If 200 insurance companies are meeting Solvency II capital requirements should we expect that one of them will fail each year?
Do we really have any idea of the answer to that question?
Or can we admit that calculating a 1/200 capital requirement is not really the same as knowing how much capital it takes to prevent failures at that rate?
Calculating a 1/200 capital requirement is about creating capital requirements that are related to the level of risk of the insurer. Calculating a 1/200 capital requirement is about trying to make the relationship of the capital level to the risk level consistent for different insurers with all different types of risk. Calculating a 1/200 capital requirement is about having a regulatory requirement that is reasonably close to the actual level of capital held by insurers presently.

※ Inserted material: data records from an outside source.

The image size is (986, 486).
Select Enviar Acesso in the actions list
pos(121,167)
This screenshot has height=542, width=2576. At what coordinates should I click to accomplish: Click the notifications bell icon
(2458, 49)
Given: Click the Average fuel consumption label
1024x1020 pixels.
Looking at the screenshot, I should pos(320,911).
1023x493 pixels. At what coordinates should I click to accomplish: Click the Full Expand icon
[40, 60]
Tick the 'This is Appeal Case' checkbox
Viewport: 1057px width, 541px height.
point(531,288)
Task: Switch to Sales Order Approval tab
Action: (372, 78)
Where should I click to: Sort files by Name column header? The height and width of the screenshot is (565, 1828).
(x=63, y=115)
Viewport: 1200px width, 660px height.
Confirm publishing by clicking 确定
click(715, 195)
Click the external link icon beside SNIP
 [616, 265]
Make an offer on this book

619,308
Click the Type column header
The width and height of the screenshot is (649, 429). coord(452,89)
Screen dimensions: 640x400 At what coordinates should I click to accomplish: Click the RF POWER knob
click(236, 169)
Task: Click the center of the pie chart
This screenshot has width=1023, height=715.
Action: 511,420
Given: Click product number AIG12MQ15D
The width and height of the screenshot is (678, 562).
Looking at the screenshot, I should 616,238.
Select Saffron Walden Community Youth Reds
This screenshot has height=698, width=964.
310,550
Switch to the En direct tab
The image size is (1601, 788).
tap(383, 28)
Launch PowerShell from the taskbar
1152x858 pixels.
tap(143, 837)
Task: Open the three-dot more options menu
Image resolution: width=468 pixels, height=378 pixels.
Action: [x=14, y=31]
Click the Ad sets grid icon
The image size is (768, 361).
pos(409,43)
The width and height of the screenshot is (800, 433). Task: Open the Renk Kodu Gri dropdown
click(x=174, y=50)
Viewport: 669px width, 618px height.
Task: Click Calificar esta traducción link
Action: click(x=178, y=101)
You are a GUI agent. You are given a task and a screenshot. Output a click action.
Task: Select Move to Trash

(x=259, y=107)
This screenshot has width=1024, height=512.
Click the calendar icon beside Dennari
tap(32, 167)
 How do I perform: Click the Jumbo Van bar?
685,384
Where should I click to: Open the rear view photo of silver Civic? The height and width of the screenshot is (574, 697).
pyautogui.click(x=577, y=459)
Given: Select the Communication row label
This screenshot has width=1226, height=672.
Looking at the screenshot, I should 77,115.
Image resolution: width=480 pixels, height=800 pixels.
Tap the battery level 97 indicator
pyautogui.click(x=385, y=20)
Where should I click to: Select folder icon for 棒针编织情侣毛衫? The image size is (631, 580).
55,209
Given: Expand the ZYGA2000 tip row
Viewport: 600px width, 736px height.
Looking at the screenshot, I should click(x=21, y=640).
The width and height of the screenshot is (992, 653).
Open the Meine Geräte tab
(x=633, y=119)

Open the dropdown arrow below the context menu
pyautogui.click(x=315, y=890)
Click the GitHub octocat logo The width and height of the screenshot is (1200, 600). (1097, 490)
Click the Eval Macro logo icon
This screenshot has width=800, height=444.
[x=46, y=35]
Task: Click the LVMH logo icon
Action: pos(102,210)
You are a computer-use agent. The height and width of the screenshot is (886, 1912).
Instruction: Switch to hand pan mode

It actually cannot be about knowing the actual likelihood of very large losses. Because it is unlikely that we will ever actually know with any degree of certainty what the actual size of the 1/200 losses might be.
We agree on methods for extrapolating losses from observed frequency levels. So perhaps, we might know what a 1/20 loss might be and we use “scientific” methods to extrapolate to a 1/200 value. These scientific assumptions are about the relationship between the 1/20 loss that we might know with some confidence and the 1/200 loss. Instead of just making an assumption about the relationship between the 1/20 and the 1/200 loss, we make an intermediate assumption and let that assumption drive the ultimate answer. That intermediate assumption is usually an assumption of the statistical relationship between frequency and severity. By making that complicated assumption and letting it drive the ultimate values, we are able to obscure our lack of real knowledge about the likelihood of extreme values. By making complicated assumptions about something that we do not know, we make sure that we can keep the discussion out of the hands of folks who might not fully understand the mathematics.
For the simplest such assumption, i.e. that of a Gaussian or Normal Distribution, the relationships are something like this:
- For a risk with a coefficient of variance of 100% (i.e. the mean = standard deviation), the 1/200 loss is approximately 250% of the 1/20 loss
- For a risk with a coefficient of variance of 150% (1.e. the mean = 2/3 the standard deviation) the 1/200 loss is approximately 200% of the 1/20 loss
- For a risk with a coefficient of variance of 200% (i.e. the mean = 1/2 the standard deviation) the 1/200 loss is approximately 180% of the 1/20 loss
- For a risk with a coefficient of variance of 70%, the 1/200 loss is 530% of the 1/20 loss
The graph above is the standard deviation/mean looking backwards at the S&P 500 annual returns for each of the previous 21 twenty-year periods. So based upon that data, we see that the 1/200 loss might be somewhere between 530% and 180% of the worst result in the 20 year period.
And in this case, we base this upon the assumption that the returns are normally distributed. We simply varied the parameters as we made observations.
What this suggests is that the distribution is not at all stable based upon 20 observations. So using this approach to extrapolating losses at more remote frequency looks like it will have some severe issues with parameter risk.
You can look at every single sub model and find that there is huge parameter risk.
So the conclusion should be that the 1/200 standard is a convention, rather than a claim that such a calculation might be reliable.